In Den Haag, Utrecht en Amsterdam is het opkomstpercentage bij de Europese Parlementsverkiezingen hoger dan bij de vorige verkiezingen in 2019. Van de kiesgerechtigde Rotterdammers gingen er procentueel gezien net iets minder naar de stembus dan vijf jaar terug, namelijk 33,8 procent nu tegenover 33,9 procent toen.
In Den Haag bracht 40,4 procent van de stemgerechtigden een stem uit, in 2019 bedroeg dit 39 procent. De eindteller staat in Utrecht op 55,9 procent, flink hoger dan het landelijke opkomstpercentage van 46,8 procent.
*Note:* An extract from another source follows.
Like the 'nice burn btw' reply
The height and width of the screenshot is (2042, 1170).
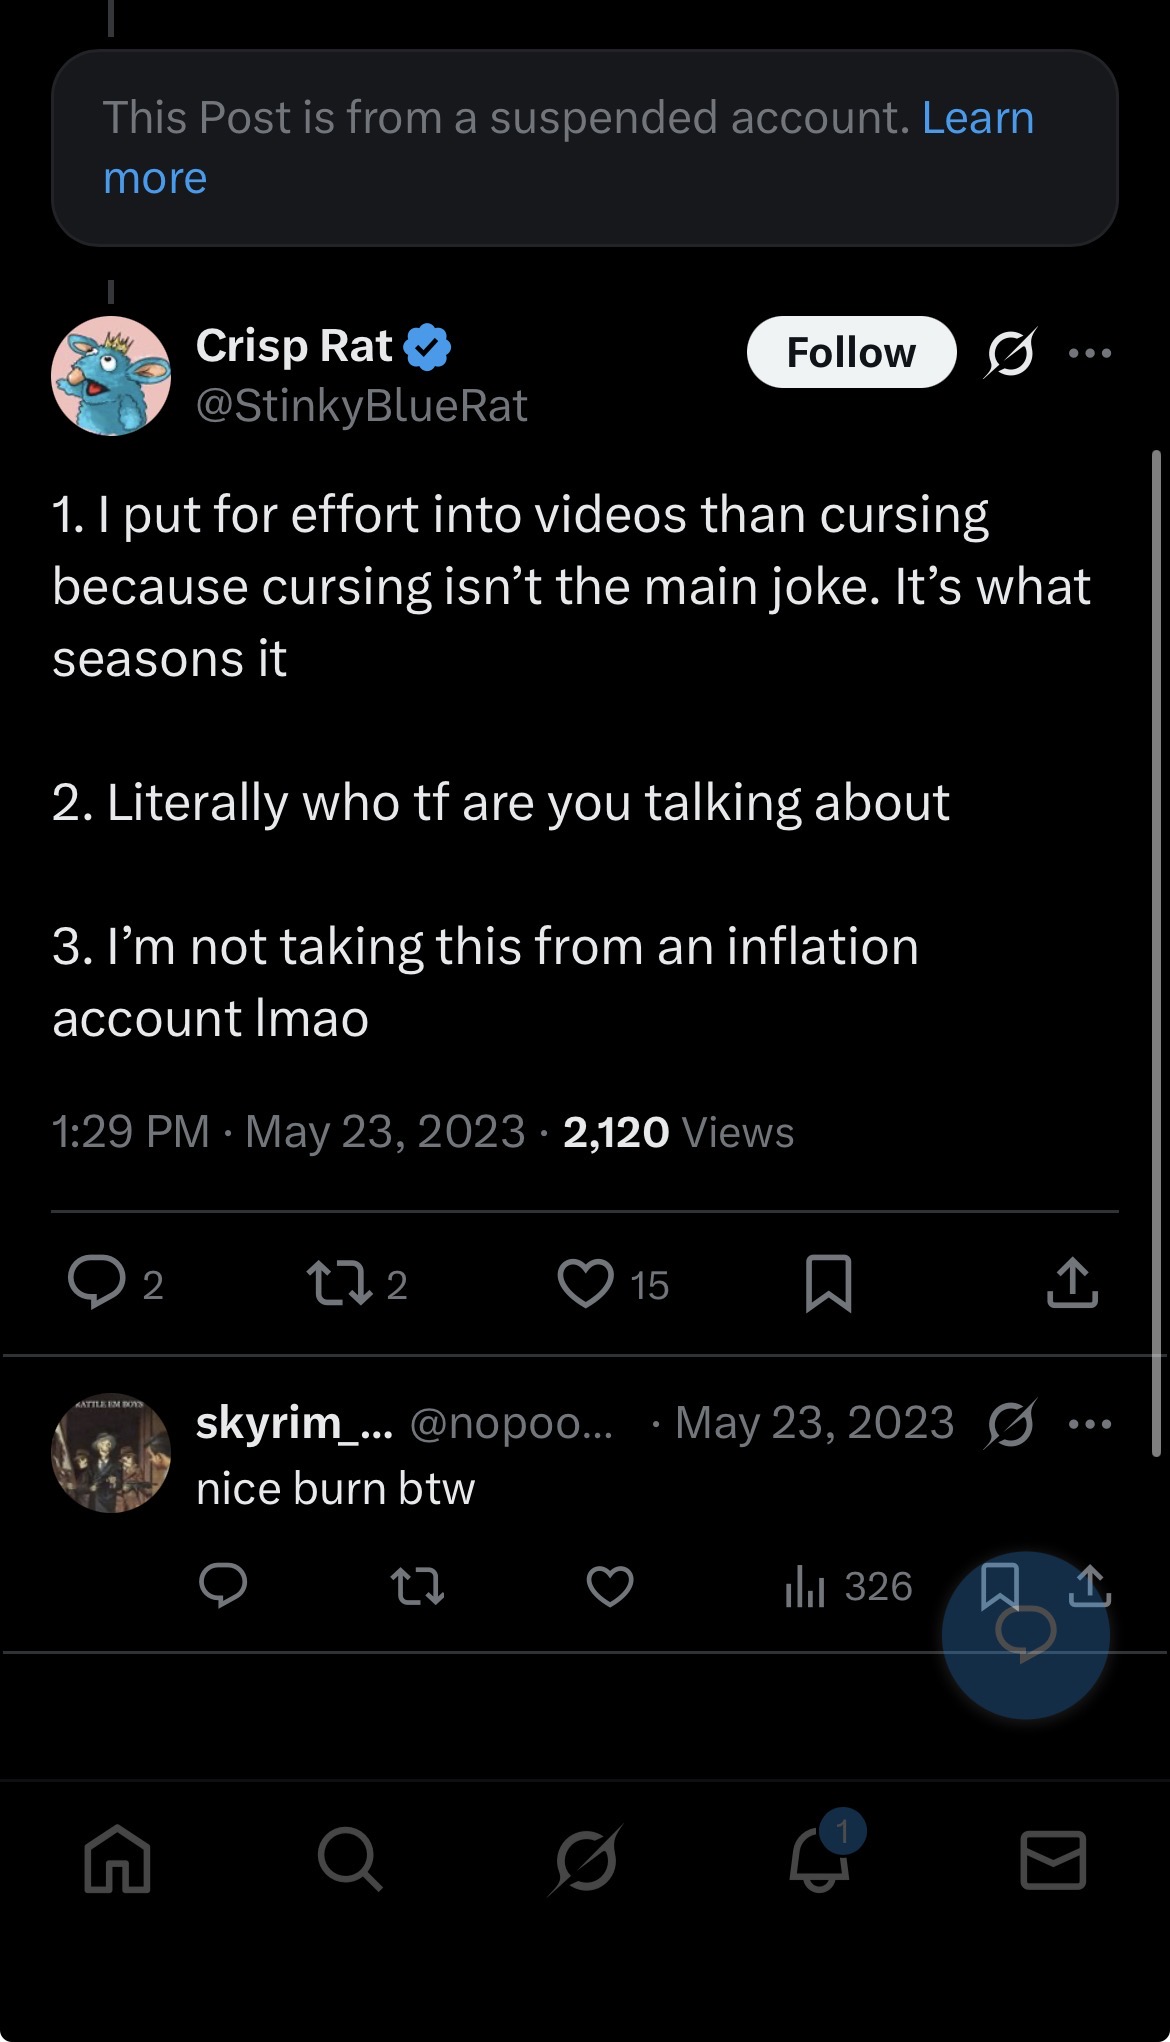(610, 1586)
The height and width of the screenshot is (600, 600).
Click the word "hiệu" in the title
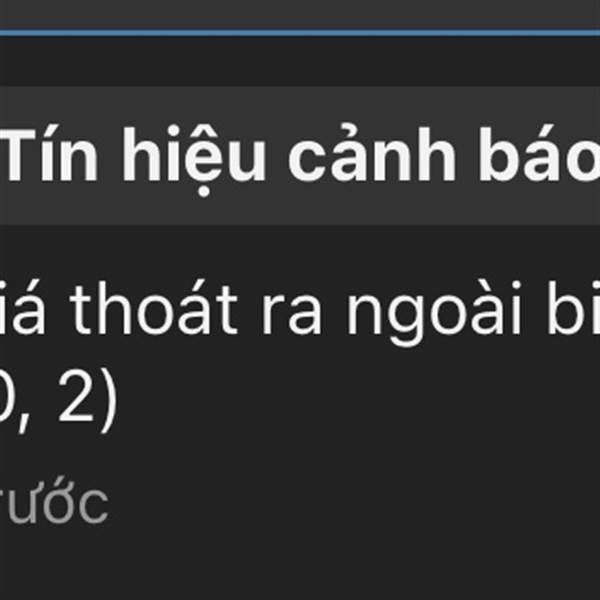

In 2019 vond 50,8 procent van de Utrechters zijn weg naar de stembus. In de hoofdstad heeft 45,8 procent een stem uitgebracht, bij de vorige verkiezingen was dit 45,3 procent.
In Staphorst is het opkomstpercentage 70,3 procent, in 2019 was dit 54,2 procent. In Blaricum (53,8 procent), Eemnes (55,46 procent) en Laren (58,28 procent) gingen procentueel gezien ook meer mensen naar de stembus dan in 2019. Dit geldt ook voor Nijmegen waar 52,4 procent van de kiesgerechtigden een stem uitbracht, tegenover 47,6 procent vijf jaar geleden.
Onder meer Breda (43,1 procent) en Vlissingen (39,07 procent) hebben een hoger opkomstpercentage dan bij de vorige Europese verkiezingen, maar het eindtotaal ligt wel onder het landelijke opkomstpercentage van dit jaar dat dus bijna 47 procent bedraagt.